━━━ EXERCISE PASSAGE

If the revenue keeps going up and losses keep going down, it may reach that inflection point in a few years. For that to happen, the cost of AI datacenter have to go down massively.
> Amazon had similar issues and were operating at massive losses until circa 2005ish when they started turning things around with e-commerce really picking up.
Amazon's worst year was 2000 when they lost around $1 billion on revenue around $2.8 billion, I would not say this is anywhere near "similar" in scale to what we're seeing with OpenAI. Amazon was losing 0.5x revenue, OpenAI 3x.
Not to mention that most of the OpenAI infrastructure spend has a very short life span. So it's not like Amazon we're they're figuring out how to build a nationwide logistic chain that has large potential upsides for a strong immediate cost.
> If the revenue keeps going up and losses keep going down
That would require better than "dogshit" unit economics [0]
0. https://pluralistic.net/2025/09/27/econopocalypse/#subprime-...
Amazon's loss in 2000 was 6% of sales. OpenAI's loss in 2025 is 314% of sales.
https://s2.q4cdn.com/299287126/files/doc_financials/annual/0...
"Ouch. It’s been a brutal year for many in the capital markets and certainly for Amazon.com shareholders. As of this writing, our shares are down more than 80% from when I wrote you last year. Nevertheless, by almost any measure, Amazon.com the company is in a stronger position now than at any time in its past.

━━━━━━
━━━ DATASET SECTION

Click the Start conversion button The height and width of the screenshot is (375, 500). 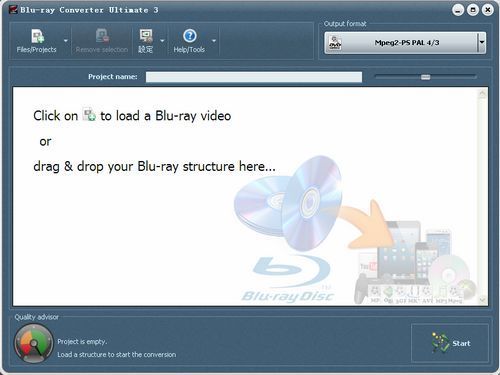[450, 343]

━━━━━━

*WHAT YOU HAVE TO DO:*
Continue the discussion comparing OpenAI's losses with Amazon's from where it stops.

*ANSWER FOR THE TASK:*
"We served 20 million customers in 2000, up from 14 million in 1999.
"• Sales grew to $2.76 billion in 2000 from $1.64 billion in 1999.
"• Pro forma operating loss shrank to 6% of sales in Q4 2000, from 26% of sales in Q4 1999.
"• Pro forma operating loss in the U.S. shrank to 2% of sales in Q4 2000, from 24% of sales in Q4 1999."
Fundamentally different business models.
Amazon had huge capital investments that got less painful as it scaled. Amazon also focuses on cash flow vs profit. Even early on it generated a lot of cash, it just reinvested that back into the business which meant it made a “loss” on paper.
OpenAI is very different. Their “capital” expense depreciation (model development) has a really ugly depreciation curve. It’s not like building a fulfillment network that you can use for decades. That’s not sustainable for much longer. They’re simply burning cash like there’s no tomorrow. Thats only being kept afloat by the AI bubble hype, which looks very close to bursting. Absent a quick change, this will get really ugly.
OpenAI is raising at 500 billion and has partnerships with all of the trillion dollar tech corporations. They simply aren't going to have trouble with working capital for their core business for the foreseeable future, even if AI dies down as a narrative. If the hype does die down, in many ways it makes their job easier (the ridiculous compensation numbers would go way down, development could happen at a more sane pace, and the whole industry would lean up). They're not even at the point where they're considering an IPO, which could raise tens of billions in an instant, even assuming AI valuations get decimated.
The exception is datacenter spend since that has a more severe and more real depreciation risk, but again, if the Coreweave of the world run into to hardship, it's the leading consolidators like OpenAI that usually clean up (monetizing their comparatively rich equity for the distressed players at firesale prices).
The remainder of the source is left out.